A dimostrazione di quanto detto, faccio riferimento ad alcune ricerche molto interessanti effettuate dal Dottor Gianfrancesco Valsè Pantellini (la sua opera è oggi portata avanti dalla Fondazione Pantellini), le quali dimostrano la buona riuscita nel curare diversi tumori utilizzando l’ascorbato di potassio.

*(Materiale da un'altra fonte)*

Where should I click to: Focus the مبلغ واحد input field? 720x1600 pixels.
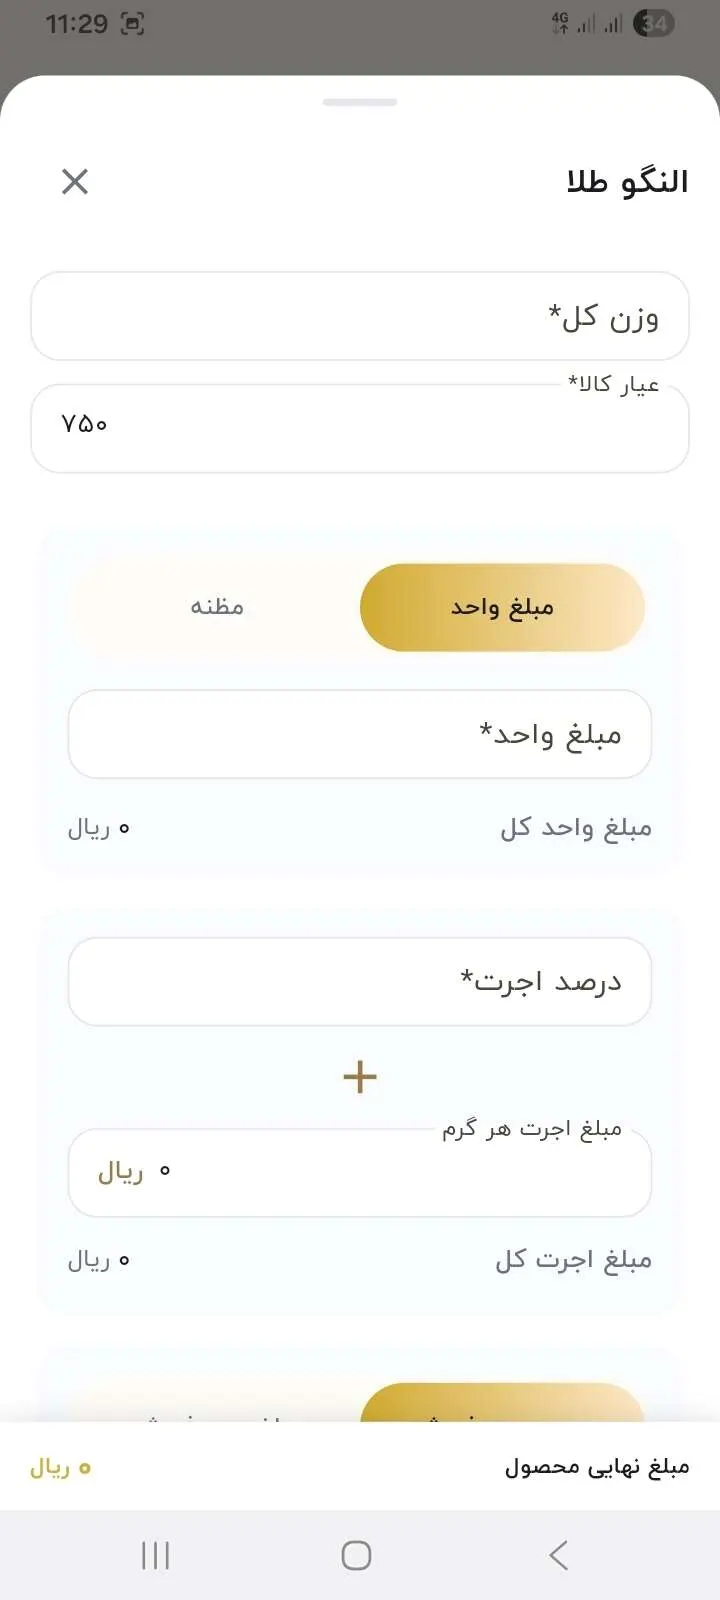click(360, 734)
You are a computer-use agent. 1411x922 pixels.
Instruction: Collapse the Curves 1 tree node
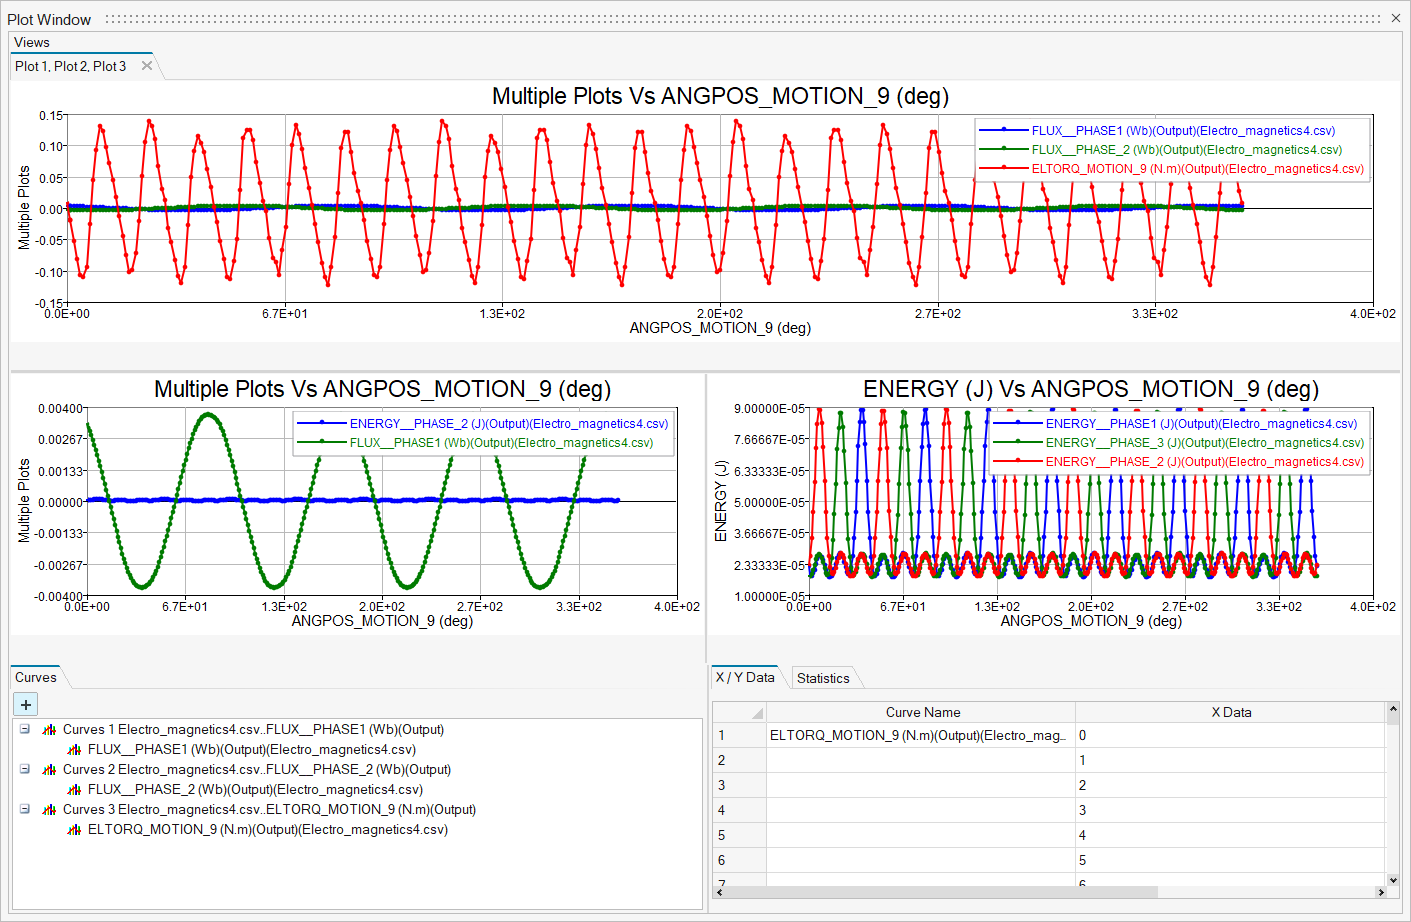(x=24, y=729)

La sua storia inizia quando casualmente curò un suo amico orefice, malato di tumore allo stomaco in stadio terminale. Suggerì al suo amico di bere giornalmente un tonico (composto da limonate con l’aggiunta di bicarbonato di sodio) nella consapevolezza però che da lì a poco sarebbe comunque deceduto. Con grande sorpresa rivide il suo amico nove mesi dopo, scoprendo che continuava a bere limonate senza l’aggiunta però di bicarbonato di sodio, sostituito erroneamente dal potassio (dando luogo, a sua insaputa, alla formazione chimica dell’ascorbato di potassio, ovvero vitamina C e potassio). L’errore casuale determinò la regressione del tumore. Da quel momento il Dottor Pantellini, utilizzando per le sue sperimentazioni la vitamina C ed il potassio, raggiunse inaspettati risultati, che gli permisero di curare migliaia di persone. La base del funzionamento dell’ascorbato di potassio, riguarda proprio il principio elettrolitico delle cellule.

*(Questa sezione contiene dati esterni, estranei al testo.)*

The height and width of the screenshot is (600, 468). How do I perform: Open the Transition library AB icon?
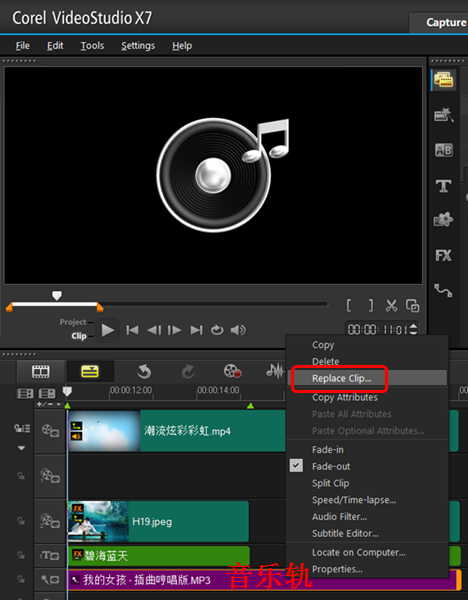[x=444, y=150]
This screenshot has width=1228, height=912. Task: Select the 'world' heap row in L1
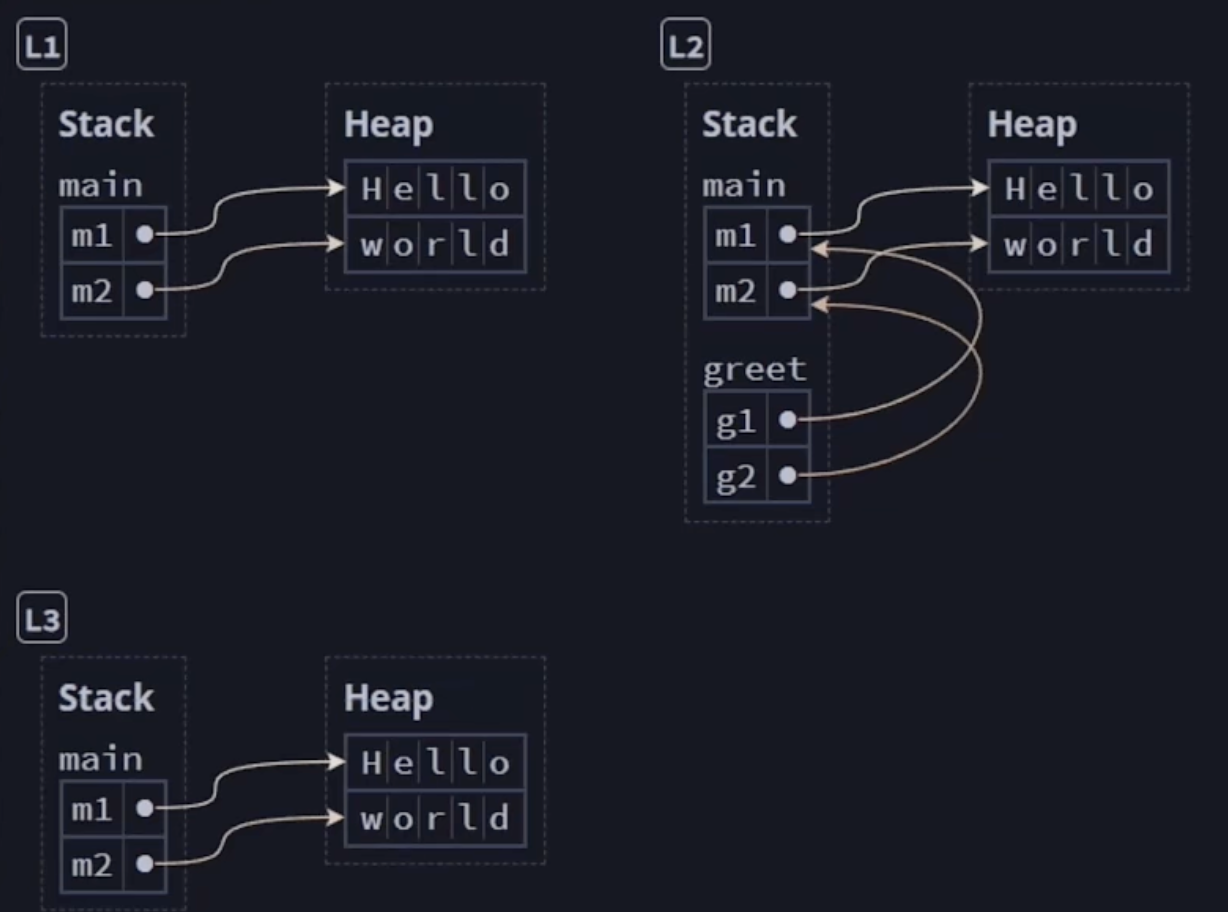pos(435,245)
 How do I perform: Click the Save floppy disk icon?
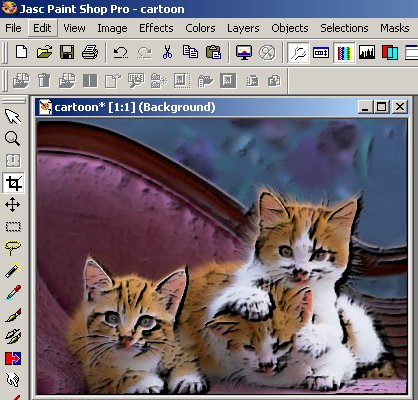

Vi ricorderete che all’interno della cellula è presente il 95% del potassio del corpo, mentre nella matrice è presente il 95% del sodio. Quando l’insulina trattiene il sodio, aumenta il gradiente esterno della cellula e tramite l’osmosi, la obbliga a prendere il glucosio.Ciò causa anche un impoverimento di potassio che, una volta uscito dalla cellula, è eliminato tramite l’urina. L’ascorbato di potassio utilizzato dal Dottor Pantellini, di fatto, aumenta la quantità di potassio nel Citosol delle cellule, rendendo più difficile all’insulina l’entrata del glucosio all’interno, affamando di fatto, la cellula tumorale.